Small bowel bleeding (SBB) accounts for 5%-10% of all gastrointestinal bleeding (GIB) cases. Several diagnostic modalities in SBB are performed. However, the small bowel is beyond the reach of these diagnostic modalities. A large amount of bleeding in GIB is a key factor leading to a poor prognosis. Appropriate and prompt diagnostic and treatment strategies are needed. Several diagnostic and management algorithms have been proposed. However, the processing of algorithm is complex and frequent mistakes are happened. Because of surgical aspects and sudden or gradual development of hemodynamic instability in SBB, algorithms considering surgical role and treatment have been published. The intra-operative enteroscopy (IOE) is a gold-standard method for detecting lesions in SBB. The primary goal of IOE is to detect specific bleeding focus in SBB. The determining the resection range is the secondary goal. In most cases in SBB, segmental resection is treatment of choice. However, in bleeding distal duodenum from distal to the ampulla of Vater to Treitz ligament, pancreas preserving distal duodenectomy could be performed. In terminal ileum bleeding, after resection of pathologic bowel, the reconstruction option is ileo-colic anastomosis or end enterostomy. Because of frequently developed postoperative morbidity and mortality, post-operative critical care is perfectly fit for an acute care surgeon’s role. Therefore, in the entire management process, an interprofessional team or multidisciplinary approach is critical for improving the quality of care of SBB and decreasing mistakes.

Introduction

Small bowel bleeding (SBB) accounts for 5%-10% of all gastrointestinal bleeding (GIB) cases [1]. Most GIB cases (except SBB) are detected by esophago-gastro-duodenoscopy and colonoscopy.
In principle, SBB is defined as bleeding that occurs distal to the ampulla of Vater and proximal to the ileocaecal valve [2]. In practice, several diagnostic modalities in SBB are performed. However, the small bowel is beyond the reach of these diagnostic modalities in most cases. Obscure focus is very common in SBB. For occult and obscure SBB, the treatment is conservative. For overt and obscure SBB, surgical decision making, diagnosis, and treatment are inevitable and very important. This review summarizes surgical practice and difficulty in SBB.

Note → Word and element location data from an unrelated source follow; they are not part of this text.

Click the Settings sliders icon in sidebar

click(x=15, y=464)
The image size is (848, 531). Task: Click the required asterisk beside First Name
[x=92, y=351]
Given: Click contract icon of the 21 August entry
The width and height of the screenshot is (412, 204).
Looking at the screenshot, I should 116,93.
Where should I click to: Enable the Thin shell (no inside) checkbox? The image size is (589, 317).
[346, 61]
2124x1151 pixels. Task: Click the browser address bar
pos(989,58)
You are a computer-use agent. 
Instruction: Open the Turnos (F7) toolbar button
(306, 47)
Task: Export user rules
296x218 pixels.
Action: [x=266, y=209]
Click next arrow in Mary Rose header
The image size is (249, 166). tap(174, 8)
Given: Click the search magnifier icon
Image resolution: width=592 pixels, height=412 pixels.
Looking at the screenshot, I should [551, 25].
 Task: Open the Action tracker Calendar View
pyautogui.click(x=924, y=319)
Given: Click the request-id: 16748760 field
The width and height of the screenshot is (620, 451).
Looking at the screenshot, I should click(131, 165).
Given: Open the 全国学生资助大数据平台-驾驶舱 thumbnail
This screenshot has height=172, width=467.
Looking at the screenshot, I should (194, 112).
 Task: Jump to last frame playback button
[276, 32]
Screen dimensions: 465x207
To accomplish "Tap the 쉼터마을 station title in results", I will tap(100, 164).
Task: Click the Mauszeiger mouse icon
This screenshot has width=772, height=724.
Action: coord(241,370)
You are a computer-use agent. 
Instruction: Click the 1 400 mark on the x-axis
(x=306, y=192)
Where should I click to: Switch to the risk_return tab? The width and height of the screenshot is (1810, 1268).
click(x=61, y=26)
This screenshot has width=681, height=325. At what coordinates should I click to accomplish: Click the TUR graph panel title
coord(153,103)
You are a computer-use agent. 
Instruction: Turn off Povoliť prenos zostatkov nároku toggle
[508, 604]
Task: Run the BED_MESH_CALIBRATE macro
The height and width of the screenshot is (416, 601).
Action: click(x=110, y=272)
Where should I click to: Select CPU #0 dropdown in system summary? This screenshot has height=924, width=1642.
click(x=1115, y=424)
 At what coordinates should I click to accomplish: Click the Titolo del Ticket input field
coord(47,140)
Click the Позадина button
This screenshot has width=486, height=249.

Surgical decision making and acute care surgeon’s role

A large amount of bleeding in GIB is a key factor leading to a poor prognosis. Therefore, before a large amount of bleeding, appropriate and prompt diagnostic and treatment strategies are needed. Except for chronic and occult GIB, GIB patients with melena or hematochezia should be closely monitored. Especially, obscure focus bleeding in GIB after emergent endoscopy and computed tomography should consider SBB. In this stage, the expertise of endoscopist and radiologist is very important. Although SBB and obscure bleeding focus could be determined difficultly before operation, gastro-duodenal or colonic bleeding focus could be detected easily [3].
Recently, several diagnostic and management algorithms have been proposed [4-7]. These algorithms have several similar limitations. For example, the processing of algorithm is complex treatment. One characteristic of these algorithms focused on medical options is that ‘Many treatment options are proposed, but treatment of choice is not’. In the medical or diagnostic process, several mistakes are frequently detected (Table 1) [8]. Therefore, patient safety and better clinical outcome should be prioritized by decreasing mistakes during the diagnostic and treatment processes using algorithms [5].
Practically, when SBB occurs, diverse endoscopic evaluations and backup of emergency surgical treatment are needed. Occasionally, the margin between occult and overt SBB is ambiguous. Post-procedure related complications may happen after endoscopic treatment or radiologic embolization. Because of these surgical aspects and sudden or gradual development of hemodynamic instability due to ongoing bleeding, the surgeon’s role in SBB is very important in every processing stage of diagnostic modality. Surgical consideration, view, or opinion is poor in previously described or published algorithms [4-7]. Algorithms considering surgical role and treatment have been published in several studies [9,10].
Indication of surgical treatment in GIB has been described in a widely read textbook [11]. However, the surgeon’s role and treatment description about SBB are poorly described in the widely read textbook [11,12]. In emergency general surgery for peritonitis, GIB, and so on, an acute care surgery system has advantages in expert care for GIB [13,14]. Additionally, during the post-operative period, critical care is needed for cardiovascular events, acute kidney injury, pulmonary complications, and other critical illnesses [3,10,15]. Postoperative critical care is perfectly fit for an acute care surgeon’s role. Therefore, in the entire management process, collaboration between gastro-enterologist, endoscopist, radiologist and acute care surgeon is needed [16]. An interprofessional team or multidisciplinary approach is critical for improving the quality of care of SBB and decreasing mistakes [8,16,17].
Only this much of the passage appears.